Friday, July 17, 2020

The What, How and Why of our Fall Course Schedule

I have been fielding a lot of questions from our students, graduates, and our stakeholders on the "what", "how" and "why" of our recently announced fall course schedule at Illinois Central College and specifically for our Paralegal, Law Enforcement, and Criminal Justice courses. The following is a message I shared with my colleagues from the American Association for Paralegal Education as guidance for those who have not yet set their course for the quickly approaching fall terms. The “why” is sprinkled into the responses to “what” we will call the mode assigned to our courses and “how” we will deliver those courses in our programs.

On the "what" question, we are offering 4 different modalities at Illinois Central College and we settled on these designations. 

  1. Online Anytime (asynchronous-while there are deadlines each week, there are no set times students are required to log in)
  2. Online on a Schedule (synchronous-students are expected to log in for a live class session at on a scheduled day(s) and time(s))
  3. Hybrid (reserved for courses with lab or student interaction expectations that instructor and students are unable to duplicate in a virtual environment)
  4. Internship and Clinical courses

Our Paralegal and Criminal Justice courses were already scheduled as either synchronous online, traditional in-class, or hybrid courses. With the restrictions and expectations of the state and the logistics of our campus, buildings, and classrooms, the college decided that we would limit student access to campus and reserve that access to programs and courses that require hands-on demonstrations or labs. So other than our Ag and Industrial Tech, Health Career programs, and a handful of other courses, we will not have students on campus.

The challenges of building logistics, the lack of an ability to space the typical number of students in our typical classroom, on top of the challenges of having enough qualified instructors, hours in the day, or dollars in the budget to present the additional "in-class" experiences, required that we take a hard look at what we were able to offer in-person and on-campus for the fall semester. In other words, we would be limited on the number of classes we could run at the same time in the same hallway so as to avoid those students passing in the hallway. We would be challenged on maintaining the expected traffic flow within hallways. And where I might teach a class of 30 students in a typical classroom last fall, I would now need to teach that course likely three different times with 10 students in each section.

On top of those challenges, we have the expectation that some students will be unwilling or unable to come to campus for the on-campus, in-class sessions during the pandemic. In our state, the expectation is that we would make that in-class experience available to those students virtually.

As to the "how" question, the fall schedule for our public service-oriented programs was already set up with courses being offered either Online (synchronous) and Hybrid. Our schedule changes were fairly simple. The courses already scheduled as Online received a new name, Online Anytime. The courses scheduled as Hybrid are now Online on a Schedule. Courses that were scheduled to be entirely on campus will also become Online on a Schedule courses. The expectations for what would have formerly been on campus, in-class attendance, and live instructor-student interaction will now be on scheduled days and times. Students will be expected to log in, be visible, participate in class, and do all the things we would have done on campus in these courses. The major difference is that the “classroom” will either Zoom or Google Meets.
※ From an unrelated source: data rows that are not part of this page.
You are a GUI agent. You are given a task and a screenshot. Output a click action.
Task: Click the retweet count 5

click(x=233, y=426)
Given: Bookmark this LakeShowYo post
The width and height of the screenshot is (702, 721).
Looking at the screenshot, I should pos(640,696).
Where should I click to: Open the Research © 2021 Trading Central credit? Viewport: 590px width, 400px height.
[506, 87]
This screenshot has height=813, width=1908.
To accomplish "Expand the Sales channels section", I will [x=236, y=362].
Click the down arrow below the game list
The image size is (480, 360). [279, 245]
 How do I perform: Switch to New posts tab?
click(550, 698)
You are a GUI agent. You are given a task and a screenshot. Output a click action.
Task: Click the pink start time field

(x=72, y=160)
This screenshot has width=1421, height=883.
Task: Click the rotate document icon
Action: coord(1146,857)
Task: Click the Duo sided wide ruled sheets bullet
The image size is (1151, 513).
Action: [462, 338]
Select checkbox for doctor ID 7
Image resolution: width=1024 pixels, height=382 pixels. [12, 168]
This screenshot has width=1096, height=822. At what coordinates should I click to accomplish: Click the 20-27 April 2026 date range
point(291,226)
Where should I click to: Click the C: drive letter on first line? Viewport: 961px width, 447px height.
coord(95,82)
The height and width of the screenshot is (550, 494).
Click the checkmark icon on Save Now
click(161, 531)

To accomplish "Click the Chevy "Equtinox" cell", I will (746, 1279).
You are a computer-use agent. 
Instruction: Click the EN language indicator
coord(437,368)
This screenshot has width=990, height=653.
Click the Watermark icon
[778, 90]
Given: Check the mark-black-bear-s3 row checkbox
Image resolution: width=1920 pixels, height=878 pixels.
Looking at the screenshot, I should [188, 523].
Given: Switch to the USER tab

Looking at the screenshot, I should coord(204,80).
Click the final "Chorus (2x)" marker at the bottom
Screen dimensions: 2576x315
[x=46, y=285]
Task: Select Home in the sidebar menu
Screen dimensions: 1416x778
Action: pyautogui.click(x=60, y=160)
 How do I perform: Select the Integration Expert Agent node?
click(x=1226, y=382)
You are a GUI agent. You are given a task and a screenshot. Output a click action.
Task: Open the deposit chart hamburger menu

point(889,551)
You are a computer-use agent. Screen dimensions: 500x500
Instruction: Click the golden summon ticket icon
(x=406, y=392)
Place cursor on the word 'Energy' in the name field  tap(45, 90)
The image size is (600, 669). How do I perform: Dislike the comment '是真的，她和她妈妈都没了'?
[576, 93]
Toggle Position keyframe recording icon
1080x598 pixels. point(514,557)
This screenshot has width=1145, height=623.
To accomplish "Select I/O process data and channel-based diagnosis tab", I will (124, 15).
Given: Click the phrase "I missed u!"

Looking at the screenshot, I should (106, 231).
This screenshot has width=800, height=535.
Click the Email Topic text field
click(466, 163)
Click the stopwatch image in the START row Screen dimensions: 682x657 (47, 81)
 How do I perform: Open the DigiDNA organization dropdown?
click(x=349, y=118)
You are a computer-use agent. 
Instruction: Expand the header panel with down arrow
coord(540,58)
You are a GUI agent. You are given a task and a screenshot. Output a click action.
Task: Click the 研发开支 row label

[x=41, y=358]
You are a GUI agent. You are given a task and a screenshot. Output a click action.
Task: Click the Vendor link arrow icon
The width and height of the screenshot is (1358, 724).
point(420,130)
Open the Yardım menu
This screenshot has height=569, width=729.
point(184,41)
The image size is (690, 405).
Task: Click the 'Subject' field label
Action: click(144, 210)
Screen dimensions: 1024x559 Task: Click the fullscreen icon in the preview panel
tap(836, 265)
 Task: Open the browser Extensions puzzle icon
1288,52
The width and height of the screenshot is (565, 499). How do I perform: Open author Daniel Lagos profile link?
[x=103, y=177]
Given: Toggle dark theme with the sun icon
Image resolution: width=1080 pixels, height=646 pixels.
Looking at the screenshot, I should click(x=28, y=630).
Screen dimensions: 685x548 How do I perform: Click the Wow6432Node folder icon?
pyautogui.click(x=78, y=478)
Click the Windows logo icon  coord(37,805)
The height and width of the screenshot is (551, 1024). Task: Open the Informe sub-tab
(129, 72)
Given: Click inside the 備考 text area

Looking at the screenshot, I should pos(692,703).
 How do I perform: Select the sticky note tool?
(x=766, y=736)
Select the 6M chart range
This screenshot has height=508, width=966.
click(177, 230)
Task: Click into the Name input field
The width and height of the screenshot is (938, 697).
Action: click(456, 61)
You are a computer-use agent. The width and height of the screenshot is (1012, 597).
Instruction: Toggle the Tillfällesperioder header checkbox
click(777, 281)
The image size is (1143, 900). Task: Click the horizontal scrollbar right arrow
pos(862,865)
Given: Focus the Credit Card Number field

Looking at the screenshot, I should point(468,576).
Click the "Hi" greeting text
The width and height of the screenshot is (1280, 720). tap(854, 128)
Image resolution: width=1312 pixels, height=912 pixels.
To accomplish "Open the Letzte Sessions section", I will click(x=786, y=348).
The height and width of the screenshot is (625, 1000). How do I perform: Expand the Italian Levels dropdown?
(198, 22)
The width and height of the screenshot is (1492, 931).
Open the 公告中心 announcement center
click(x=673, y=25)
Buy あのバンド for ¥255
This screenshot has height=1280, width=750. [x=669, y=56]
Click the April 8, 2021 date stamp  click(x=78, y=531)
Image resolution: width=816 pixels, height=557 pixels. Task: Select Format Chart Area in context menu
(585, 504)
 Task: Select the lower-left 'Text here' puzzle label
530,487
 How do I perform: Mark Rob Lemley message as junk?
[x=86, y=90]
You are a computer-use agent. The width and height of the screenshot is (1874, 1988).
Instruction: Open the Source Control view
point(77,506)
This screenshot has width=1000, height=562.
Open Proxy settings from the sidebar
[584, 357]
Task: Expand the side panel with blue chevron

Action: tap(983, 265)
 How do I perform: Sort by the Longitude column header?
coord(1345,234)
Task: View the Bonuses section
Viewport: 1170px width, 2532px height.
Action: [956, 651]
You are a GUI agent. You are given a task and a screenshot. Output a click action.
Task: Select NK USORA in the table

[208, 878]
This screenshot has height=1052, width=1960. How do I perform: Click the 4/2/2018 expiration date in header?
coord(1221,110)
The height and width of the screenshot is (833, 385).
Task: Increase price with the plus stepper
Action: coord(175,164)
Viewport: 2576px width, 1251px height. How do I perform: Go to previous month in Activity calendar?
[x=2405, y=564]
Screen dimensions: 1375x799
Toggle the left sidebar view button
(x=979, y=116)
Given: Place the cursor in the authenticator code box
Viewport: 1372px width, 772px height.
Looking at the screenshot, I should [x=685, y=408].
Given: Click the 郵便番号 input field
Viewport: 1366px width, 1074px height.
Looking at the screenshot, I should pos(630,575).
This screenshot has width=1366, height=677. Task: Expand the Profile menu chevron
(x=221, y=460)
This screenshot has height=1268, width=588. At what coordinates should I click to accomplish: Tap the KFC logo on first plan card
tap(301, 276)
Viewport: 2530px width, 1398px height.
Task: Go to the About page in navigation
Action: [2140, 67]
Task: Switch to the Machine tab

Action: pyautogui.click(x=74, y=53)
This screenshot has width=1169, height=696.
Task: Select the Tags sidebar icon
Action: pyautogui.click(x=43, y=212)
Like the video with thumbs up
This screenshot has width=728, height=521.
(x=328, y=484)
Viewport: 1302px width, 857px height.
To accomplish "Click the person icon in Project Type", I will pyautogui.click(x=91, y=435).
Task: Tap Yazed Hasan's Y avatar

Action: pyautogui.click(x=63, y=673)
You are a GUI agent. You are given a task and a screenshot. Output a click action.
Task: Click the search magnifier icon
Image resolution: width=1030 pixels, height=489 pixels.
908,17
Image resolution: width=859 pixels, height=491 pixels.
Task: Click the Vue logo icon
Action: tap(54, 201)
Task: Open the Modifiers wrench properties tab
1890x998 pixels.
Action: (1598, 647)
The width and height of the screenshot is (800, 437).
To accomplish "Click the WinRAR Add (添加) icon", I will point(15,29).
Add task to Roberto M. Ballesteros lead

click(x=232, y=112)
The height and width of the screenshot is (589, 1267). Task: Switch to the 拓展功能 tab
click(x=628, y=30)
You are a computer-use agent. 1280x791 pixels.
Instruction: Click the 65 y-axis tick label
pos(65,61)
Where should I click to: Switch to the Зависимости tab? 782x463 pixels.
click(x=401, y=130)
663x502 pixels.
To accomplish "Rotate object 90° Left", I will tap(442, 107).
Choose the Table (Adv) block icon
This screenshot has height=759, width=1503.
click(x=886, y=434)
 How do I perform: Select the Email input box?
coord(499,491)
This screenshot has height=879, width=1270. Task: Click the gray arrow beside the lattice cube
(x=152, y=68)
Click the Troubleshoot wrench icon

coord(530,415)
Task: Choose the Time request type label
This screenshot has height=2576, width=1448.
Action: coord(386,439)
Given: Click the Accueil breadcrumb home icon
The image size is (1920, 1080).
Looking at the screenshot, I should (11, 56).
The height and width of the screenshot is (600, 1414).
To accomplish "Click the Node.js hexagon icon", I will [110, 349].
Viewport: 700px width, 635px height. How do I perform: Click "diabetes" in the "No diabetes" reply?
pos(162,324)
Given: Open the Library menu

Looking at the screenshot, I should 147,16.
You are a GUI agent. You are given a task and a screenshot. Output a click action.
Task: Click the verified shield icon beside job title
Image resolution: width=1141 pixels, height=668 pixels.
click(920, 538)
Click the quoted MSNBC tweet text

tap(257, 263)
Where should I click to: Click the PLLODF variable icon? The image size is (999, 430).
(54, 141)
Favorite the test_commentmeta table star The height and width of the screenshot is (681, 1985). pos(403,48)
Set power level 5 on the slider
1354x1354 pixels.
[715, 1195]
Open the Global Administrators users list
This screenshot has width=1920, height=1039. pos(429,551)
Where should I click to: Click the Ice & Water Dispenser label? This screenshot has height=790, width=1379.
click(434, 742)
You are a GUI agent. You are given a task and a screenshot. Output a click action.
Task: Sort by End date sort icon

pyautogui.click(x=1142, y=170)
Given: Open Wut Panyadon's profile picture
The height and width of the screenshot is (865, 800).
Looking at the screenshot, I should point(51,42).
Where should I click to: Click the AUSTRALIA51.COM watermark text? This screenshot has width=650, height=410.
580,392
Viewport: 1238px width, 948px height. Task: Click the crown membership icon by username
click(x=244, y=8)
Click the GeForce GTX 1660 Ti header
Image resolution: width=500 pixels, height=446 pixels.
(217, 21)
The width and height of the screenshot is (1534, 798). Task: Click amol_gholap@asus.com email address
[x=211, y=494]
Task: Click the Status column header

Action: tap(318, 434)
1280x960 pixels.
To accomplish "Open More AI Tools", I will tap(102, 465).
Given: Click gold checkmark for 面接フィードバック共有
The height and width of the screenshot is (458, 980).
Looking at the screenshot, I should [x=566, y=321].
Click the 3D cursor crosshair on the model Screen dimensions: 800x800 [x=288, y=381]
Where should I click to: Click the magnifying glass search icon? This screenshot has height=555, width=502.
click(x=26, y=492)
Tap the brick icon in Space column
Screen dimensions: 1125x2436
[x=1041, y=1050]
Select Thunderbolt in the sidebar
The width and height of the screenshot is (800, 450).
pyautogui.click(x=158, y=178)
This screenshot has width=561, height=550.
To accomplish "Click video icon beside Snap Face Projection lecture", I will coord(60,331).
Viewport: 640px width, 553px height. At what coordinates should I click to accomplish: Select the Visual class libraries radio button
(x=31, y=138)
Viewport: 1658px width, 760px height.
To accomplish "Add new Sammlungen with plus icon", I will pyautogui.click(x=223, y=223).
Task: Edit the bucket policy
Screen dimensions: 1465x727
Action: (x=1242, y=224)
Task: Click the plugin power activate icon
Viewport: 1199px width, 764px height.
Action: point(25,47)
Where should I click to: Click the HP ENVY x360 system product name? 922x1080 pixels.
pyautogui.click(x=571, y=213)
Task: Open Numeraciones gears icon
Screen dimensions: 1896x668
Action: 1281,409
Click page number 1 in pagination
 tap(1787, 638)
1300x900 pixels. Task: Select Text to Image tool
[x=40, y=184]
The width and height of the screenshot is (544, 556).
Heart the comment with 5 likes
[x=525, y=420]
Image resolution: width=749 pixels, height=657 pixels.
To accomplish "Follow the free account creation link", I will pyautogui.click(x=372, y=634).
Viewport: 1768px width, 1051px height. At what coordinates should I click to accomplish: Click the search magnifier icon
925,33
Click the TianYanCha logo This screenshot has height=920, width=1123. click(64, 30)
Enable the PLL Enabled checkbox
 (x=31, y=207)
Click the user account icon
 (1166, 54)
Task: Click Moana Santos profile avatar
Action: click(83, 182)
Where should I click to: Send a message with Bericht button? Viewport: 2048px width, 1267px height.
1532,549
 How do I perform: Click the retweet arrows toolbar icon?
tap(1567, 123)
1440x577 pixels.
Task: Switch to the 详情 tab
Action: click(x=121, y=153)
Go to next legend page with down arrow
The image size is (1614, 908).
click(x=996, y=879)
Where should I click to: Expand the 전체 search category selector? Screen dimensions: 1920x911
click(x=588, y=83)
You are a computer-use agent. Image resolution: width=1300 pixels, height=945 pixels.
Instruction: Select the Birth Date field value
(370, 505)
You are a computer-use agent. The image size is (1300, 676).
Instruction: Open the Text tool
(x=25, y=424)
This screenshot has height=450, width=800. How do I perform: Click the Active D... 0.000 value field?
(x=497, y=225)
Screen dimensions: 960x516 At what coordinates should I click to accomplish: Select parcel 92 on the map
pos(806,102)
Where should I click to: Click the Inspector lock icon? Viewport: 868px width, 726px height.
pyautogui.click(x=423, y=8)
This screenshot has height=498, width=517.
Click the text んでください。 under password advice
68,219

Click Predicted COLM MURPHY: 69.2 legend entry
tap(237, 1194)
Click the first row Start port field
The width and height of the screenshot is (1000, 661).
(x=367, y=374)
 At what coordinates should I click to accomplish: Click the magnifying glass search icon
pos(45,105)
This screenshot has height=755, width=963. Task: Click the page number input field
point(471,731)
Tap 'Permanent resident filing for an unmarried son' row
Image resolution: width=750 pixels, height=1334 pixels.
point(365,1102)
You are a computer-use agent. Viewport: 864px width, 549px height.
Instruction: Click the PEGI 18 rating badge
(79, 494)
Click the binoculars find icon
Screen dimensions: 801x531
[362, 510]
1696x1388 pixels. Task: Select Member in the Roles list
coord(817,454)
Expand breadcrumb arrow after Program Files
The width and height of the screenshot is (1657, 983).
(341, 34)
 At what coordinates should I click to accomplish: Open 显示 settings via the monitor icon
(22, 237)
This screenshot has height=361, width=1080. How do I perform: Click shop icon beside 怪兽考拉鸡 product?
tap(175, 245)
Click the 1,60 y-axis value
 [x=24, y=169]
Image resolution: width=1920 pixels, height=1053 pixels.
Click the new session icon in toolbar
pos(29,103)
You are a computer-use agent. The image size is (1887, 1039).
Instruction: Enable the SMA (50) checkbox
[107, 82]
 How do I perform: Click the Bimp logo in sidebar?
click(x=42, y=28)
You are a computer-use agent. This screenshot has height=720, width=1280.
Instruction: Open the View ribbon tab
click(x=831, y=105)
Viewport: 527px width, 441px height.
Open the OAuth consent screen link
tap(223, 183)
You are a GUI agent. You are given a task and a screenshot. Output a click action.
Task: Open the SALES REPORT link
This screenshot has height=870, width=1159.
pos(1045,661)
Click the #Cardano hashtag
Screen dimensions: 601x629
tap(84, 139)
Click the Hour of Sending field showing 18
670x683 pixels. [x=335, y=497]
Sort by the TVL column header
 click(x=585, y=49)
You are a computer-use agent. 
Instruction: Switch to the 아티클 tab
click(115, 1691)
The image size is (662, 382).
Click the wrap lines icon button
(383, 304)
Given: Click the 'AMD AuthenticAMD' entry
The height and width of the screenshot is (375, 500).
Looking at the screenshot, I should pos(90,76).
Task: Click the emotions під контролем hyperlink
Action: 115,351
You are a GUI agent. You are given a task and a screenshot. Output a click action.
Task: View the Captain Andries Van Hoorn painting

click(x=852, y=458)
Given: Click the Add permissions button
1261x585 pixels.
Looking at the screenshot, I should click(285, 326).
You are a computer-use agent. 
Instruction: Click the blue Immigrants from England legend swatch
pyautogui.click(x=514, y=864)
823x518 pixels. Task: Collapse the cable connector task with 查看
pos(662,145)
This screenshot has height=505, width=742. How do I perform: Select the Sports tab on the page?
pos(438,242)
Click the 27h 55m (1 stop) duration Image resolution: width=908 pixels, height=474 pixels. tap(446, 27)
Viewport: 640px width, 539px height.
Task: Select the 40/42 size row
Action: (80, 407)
Students will log in from home. I will be teaching from the smallest bedroom in our empty nest. This bedroom has been transformed into a pretty decent office over the past 4 months, in reality, a much better office than any of the closet size individual or dank, shared office spaces faculty are typically assigned on-campus. It isn't ideal. But it could be worse. Some of my younger colleagues have children learning from home, they are teaching from the kitchen table because that is the only available workspace in their home.

Faculty now carry some of the overhead expenses of the college. I have had to invest in upgraded ISP and a new router, along with any number of other things the college would otherwise be providing or supporting. The college has seen savings on things like utility costs, but our home utility costs, ISP costs, and other expenses have gone up and faculty and staff working from home will continue to shoulder these increased expenses.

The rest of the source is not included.